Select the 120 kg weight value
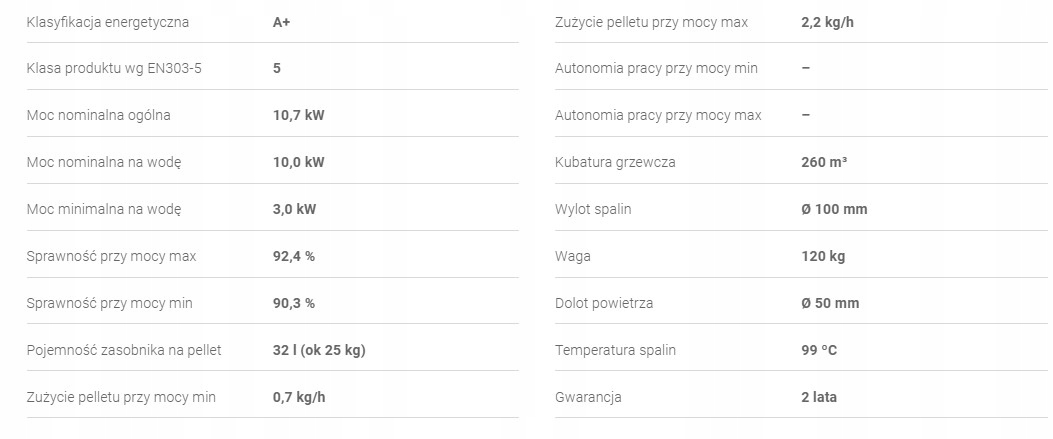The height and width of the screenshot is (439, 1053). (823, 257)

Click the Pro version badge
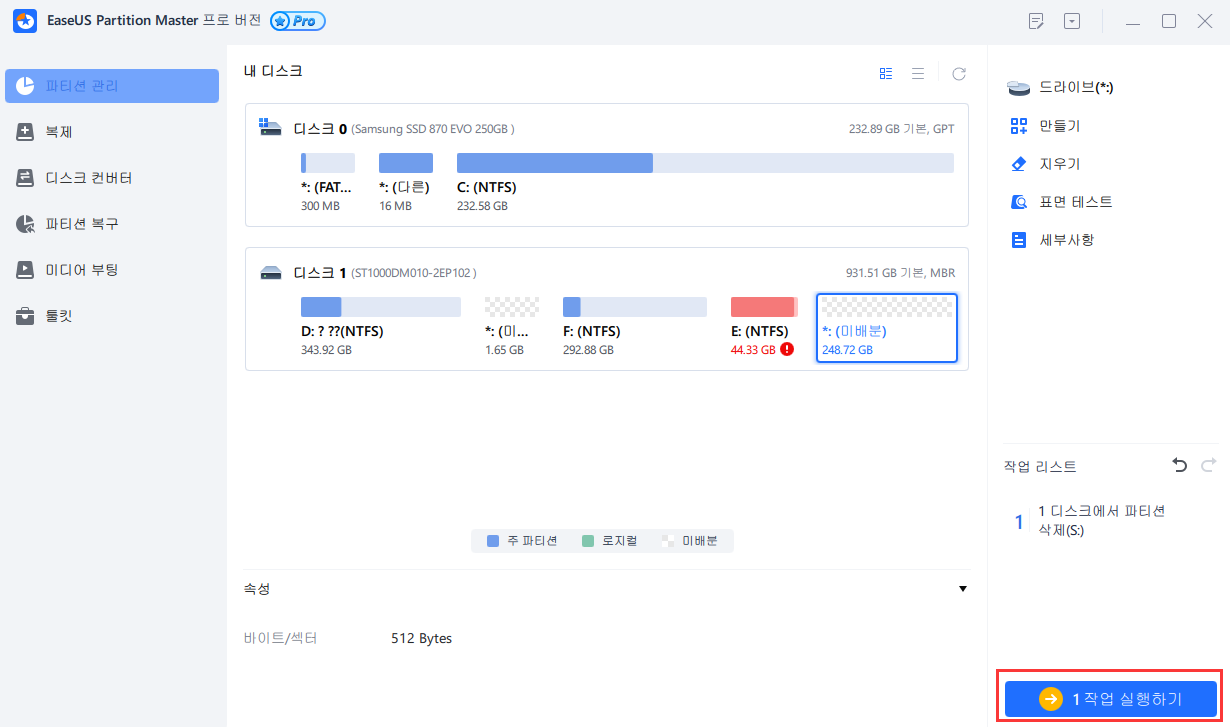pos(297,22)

==

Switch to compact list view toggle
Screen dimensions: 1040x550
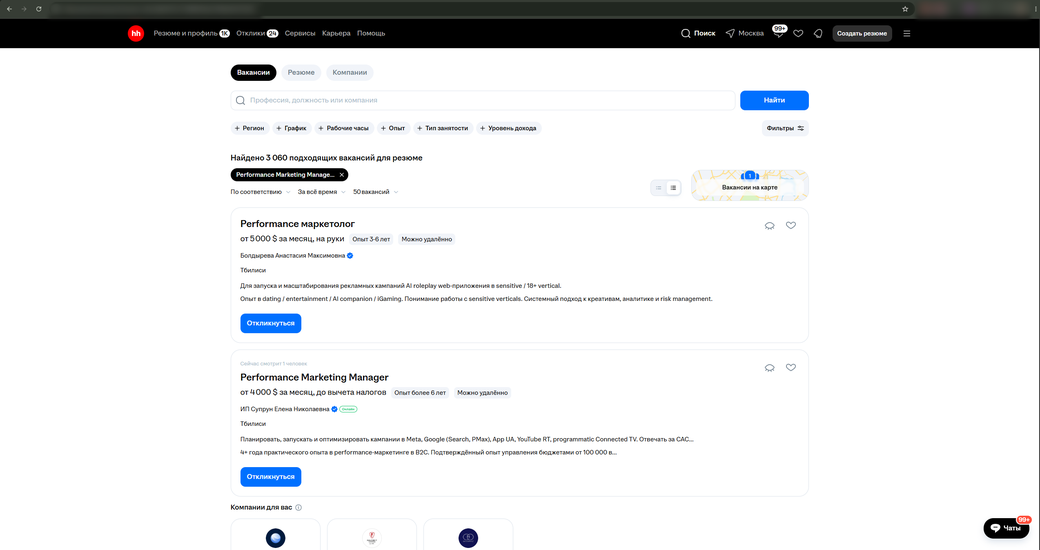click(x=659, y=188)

* * *

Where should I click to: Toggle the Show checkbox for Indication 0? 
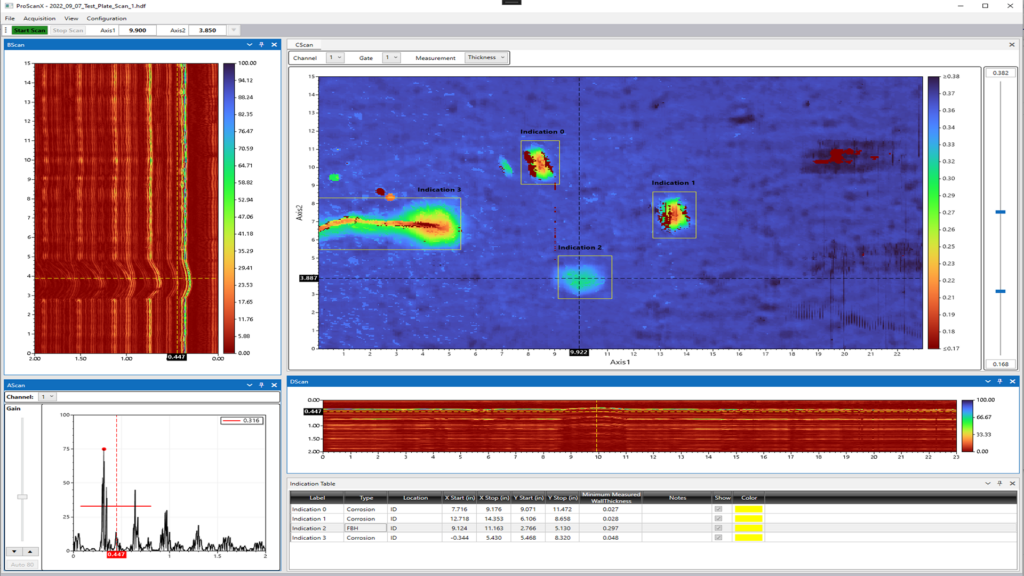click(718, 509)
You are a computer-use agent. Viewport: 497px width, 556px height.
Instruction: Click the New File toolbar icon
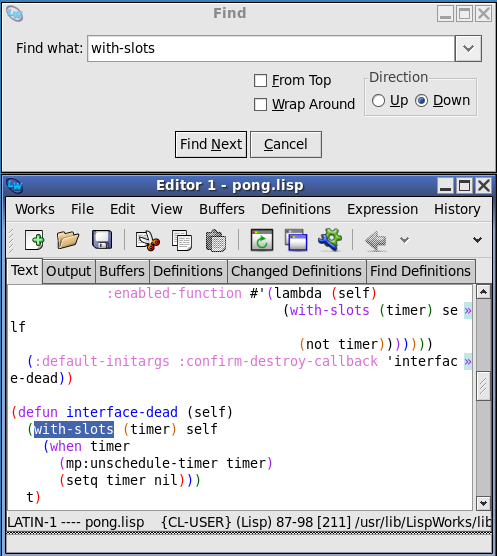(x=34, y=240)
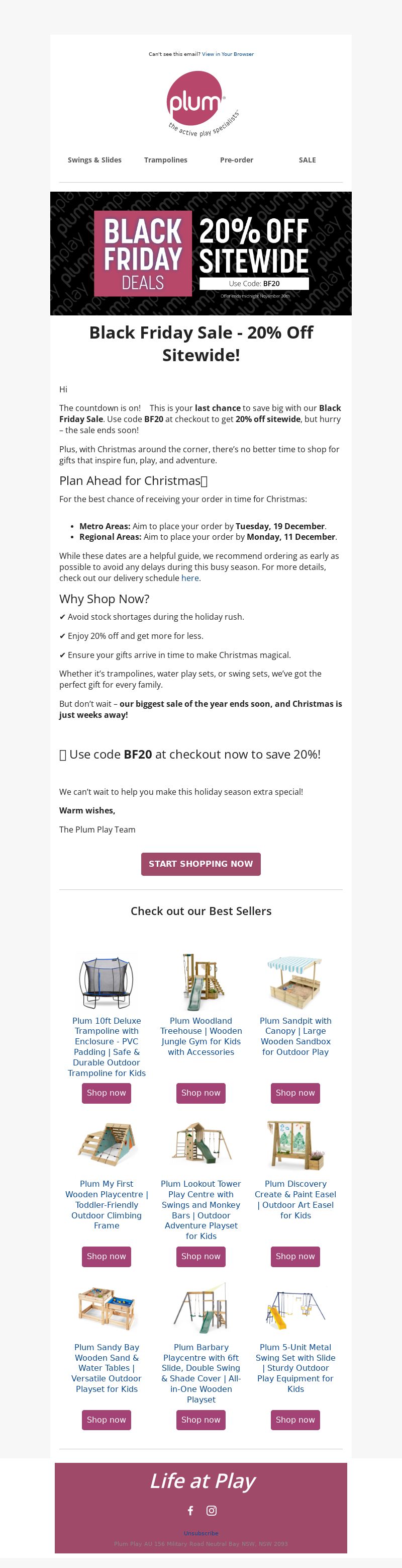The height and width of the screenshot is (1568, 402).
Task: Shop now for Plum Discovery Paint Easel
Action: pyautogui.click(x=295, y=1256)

Description of the task:
Look above for the line holding "Where should I" and output everything from it down to the line holding "You are a computer-use", both ends included, exactly and without images.

Task result:
Where should I click to: Toggle the Show checkbox for Indication 0? 
click(718, 509)
You are a computer-use agent. Viewport: 497px width, 556px height.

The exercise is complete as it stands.